WORLD PR FESTIVAL: Imagine a society dedicated to the childhood game of Rock Paper Scissors receiving hours of airtime on television stations across the globe, including BBC and CNN. Coverage in hundreds of publications in different languages across the globe. And an Internet search on it that yields over 1000 posts.
Well, this is what two Canadian brothers managed to achieve with their side-line tongue-in-cheek society and with very little money going toward publicising it.

If they could achieve that with a childhood game, what then could PR agencies do with a real product?

Colleen Pizarev, vice president of International Distribution for PR Newswire, posed this question to delegates at the fourth annual World Public Relations Festival – Communication for Sustainability - in Cape Town yesterday, Tuesday, 15 May 2007. The two-day conference was hosted by the Public Relations Institute of South Africa (PRISA) and the Global Alliance.

Pizarev used the Walker brothers as one of her case studies when delivering an address on new and innovative strategies to get your word out in multiple countries and across multiple platforms.

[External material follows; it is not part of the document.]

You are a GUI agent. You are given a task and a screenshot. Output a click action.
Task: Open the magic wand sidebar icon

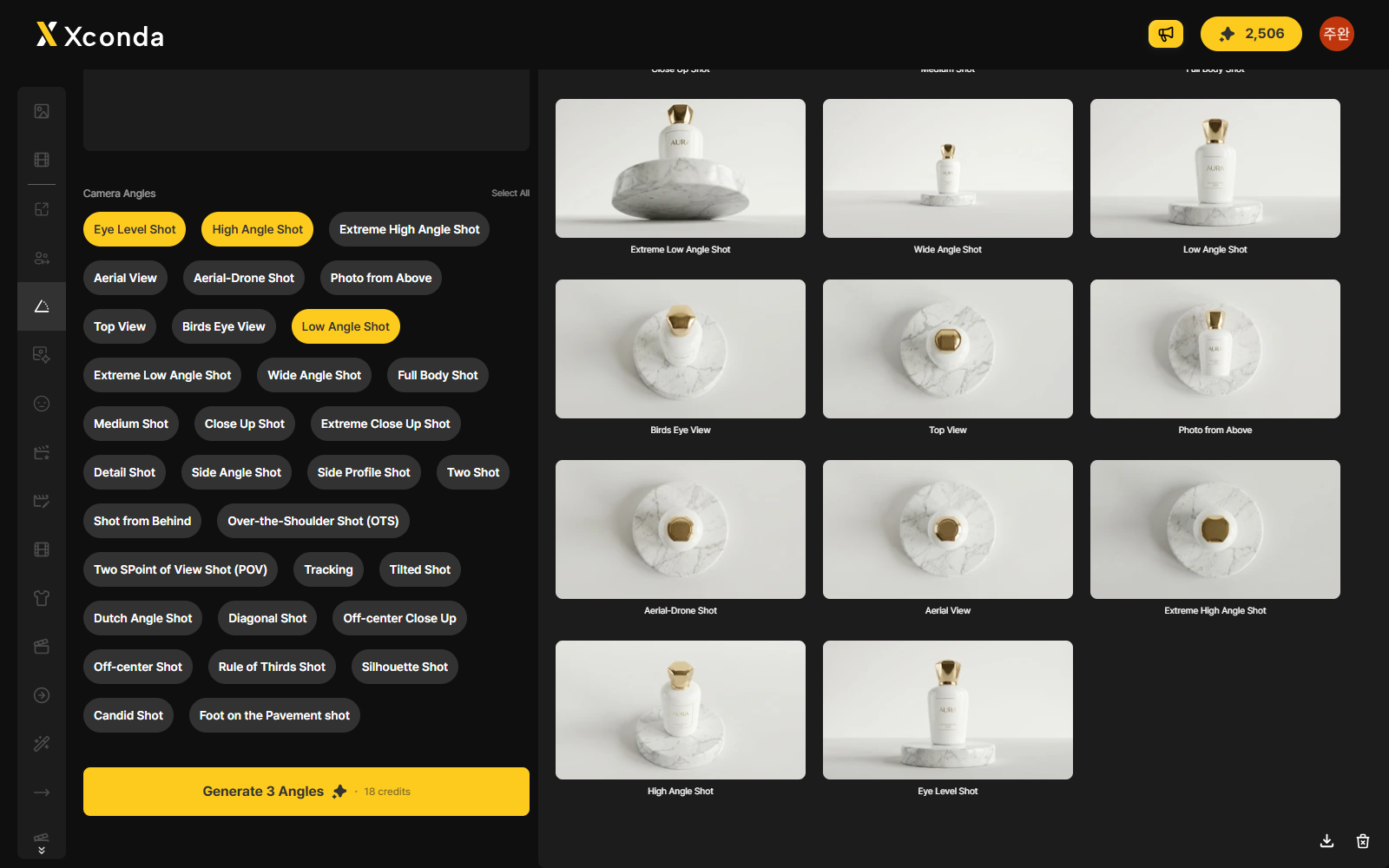coord(42,744)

When the Walker brothers were growing up, their mother used to insist they use Rock Paper Scissors to settle arguments instead if getting physical with each other. One night, many years later, after a few drinks and when again Rock Paper Scissors came to the rescue in an argument, the brothers started to think what fun it would be to have a Rock Paper Scissors (RPS) Society. And so started the World RPS Society.

Today, there is even a RPS international championship which, incidentally, received one hour coverage on Fox Sport Net and had people queuing up to take part in it.

Create a buzz

But how did the brothers create such a buzz around their “for-kicks” society? It started with a word-of-mouth campaign. The society started to receive some local media coverage. Well, thought the Walker brothers, this looks good, let's see how far we can push this and so they started to organise a world tournament and they used the Internet to draw people to the championship.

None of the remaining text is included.